Document passage =>
○ ○ ○ ○ ○

Why do we care? Despite the longstanding fascination with these predators, only recently have we started to realize just how important they are to keeping the oceans healthy and just how much trouble they face around the world. Conservation efforts on a global scale are needed now more than ever.

The survival of sharks and rays is important to the entire ecosystem, including us. The removal of predators like sharks and mesopredators likes rays can disrupt the balance of marine food webs and cause large scale habitat changes. Sharks and rays have substantial economic value by contributing to the global fishing and tourism industries. 


Recent estimates suggest that around 100 million sharks are taken from the oceans every year for their fins and/or meat. For many species, catch rates have been so high that populations have declined severely. Habitat loss, particularly in continental and insular shelves of tropical and subtropical regions, has also impacted elasmobranch species the world over. Because of a lack of consistent surveys, it is difficult to determine what pre-exploitation densities and diversities “should” be to set restoration targets.


Fishing regulations, protected areas, and trade controls are all being employed to prevent the extinction of many sharks and rays around the world. Global FinPrint will help us assess how these strategies are working and identify where greater effort is needed by mapping shark and ray abundance across the world’s reefs.

○ ○ ○ ○ ○

Records supplied =>

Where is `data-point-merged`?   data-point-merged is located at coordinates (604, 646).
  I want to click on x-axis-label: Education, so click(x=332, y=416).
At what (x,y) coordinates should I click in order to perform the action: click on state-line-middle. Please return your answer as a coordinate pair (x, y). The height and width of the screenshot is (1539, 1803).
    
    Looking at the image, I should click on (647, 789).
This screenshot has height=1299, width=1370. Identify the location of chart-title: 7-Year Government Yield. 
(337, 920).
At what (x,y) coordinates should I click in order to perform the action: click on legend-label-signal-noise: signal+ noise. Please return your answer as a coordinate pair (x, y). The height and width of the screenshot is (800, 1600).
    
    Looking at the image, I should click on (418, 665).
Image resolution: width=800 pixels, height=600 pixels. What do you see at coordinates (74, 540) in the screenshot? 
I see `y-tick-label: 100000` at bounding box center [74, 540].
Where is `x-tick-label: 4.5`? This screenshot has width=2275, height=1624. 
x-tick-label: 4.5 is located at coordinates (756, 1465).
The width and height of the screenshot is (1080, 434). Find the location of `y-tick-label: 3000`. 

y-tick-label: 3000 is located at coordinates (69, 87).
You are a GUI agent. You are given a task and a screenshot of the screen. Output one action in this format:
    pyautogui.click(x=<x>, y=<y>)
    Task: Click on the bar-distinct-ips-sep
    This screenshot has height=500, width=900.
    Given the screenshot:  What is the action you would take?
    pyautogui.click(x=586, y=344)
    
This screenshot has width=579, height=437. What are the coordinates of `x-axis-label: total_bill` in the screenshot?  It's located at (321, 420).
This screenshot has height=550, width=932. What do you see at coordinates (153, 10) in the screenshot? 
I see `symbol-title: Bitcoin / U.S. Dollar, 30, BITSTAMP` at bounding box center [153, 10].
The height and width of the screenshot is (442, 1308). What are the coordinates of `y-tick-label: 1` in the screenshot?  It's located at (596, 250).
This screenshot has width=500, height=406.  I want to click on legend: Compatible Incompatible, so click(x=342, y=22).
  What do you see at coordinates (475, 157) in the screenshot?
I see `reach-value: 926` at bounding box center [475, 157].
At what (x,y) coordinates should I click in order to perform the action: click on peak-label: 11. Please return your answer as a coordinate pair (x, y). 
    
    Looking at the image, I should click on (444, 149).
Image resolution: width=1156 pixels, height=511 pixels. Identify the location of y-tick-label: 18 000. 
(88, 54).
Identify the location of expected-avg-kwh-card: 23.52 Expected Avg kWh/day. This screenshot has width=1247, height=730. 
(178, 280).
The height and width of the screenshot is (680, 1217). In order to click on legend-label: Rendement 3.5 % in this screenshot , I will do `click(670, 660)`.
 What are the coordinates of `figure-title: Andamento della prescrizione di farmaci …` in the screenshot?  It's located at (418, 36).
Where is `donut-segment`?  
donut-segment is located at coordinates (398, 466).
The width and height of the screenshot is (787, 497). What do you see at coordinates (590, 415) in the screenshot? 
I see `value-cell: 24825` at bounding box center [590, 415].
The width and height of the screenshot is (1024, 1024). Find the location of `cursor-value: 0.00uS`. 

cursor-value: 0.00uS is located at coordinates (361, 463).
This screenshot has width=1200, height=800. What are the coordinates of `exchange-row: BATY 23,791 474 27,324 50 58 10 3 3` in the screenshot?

○ ○ ○ ○ ○

Your instructions =>
Copy out the entire text on shark and ray conservation word for word. The listing is separate material and has nothing to do with the shark and ray text.

Answer area =>
Why do we care? Despite the longstanding fascination with these predators, only recently have we started to realize just how important they are to keeping the oceans healthy and just how much trouble they face around the world. Conservation efforts on a global scale are needed now more than ever.

The survival of sharks and rays is important to the entire ecosystem, including us. The removal of predators like sharks and mesopredators likes rays can disrupt the balance of marine food webs and cause large scale habitat changes. Sharks and rays have substantial economic value by contributing to the global fishing and tourism industries. 


Recent estimates suggest that around 100 million sharks are taken from the oceans every year for their fins and/or meat. For many species, catch rates have been so high that populations have declined severely. Habitat loss, particularly in continental and insular shelves of tropical and subtropical regions, has also impacted elasmobranch species the world over. Because of a lack of consistent surveys, it is difficult to determine what pre-exploitation densities and diversities “should” be to set restoration targets.


Fishing regulations, protected areas, and trade controls are all being employed to prevent the extinction of many sharks and rays around the world. Global FinPrint will help us assess how these strategies are working and identify where greater effort is needed by mapping shark and ray abundance across the world’s reefs.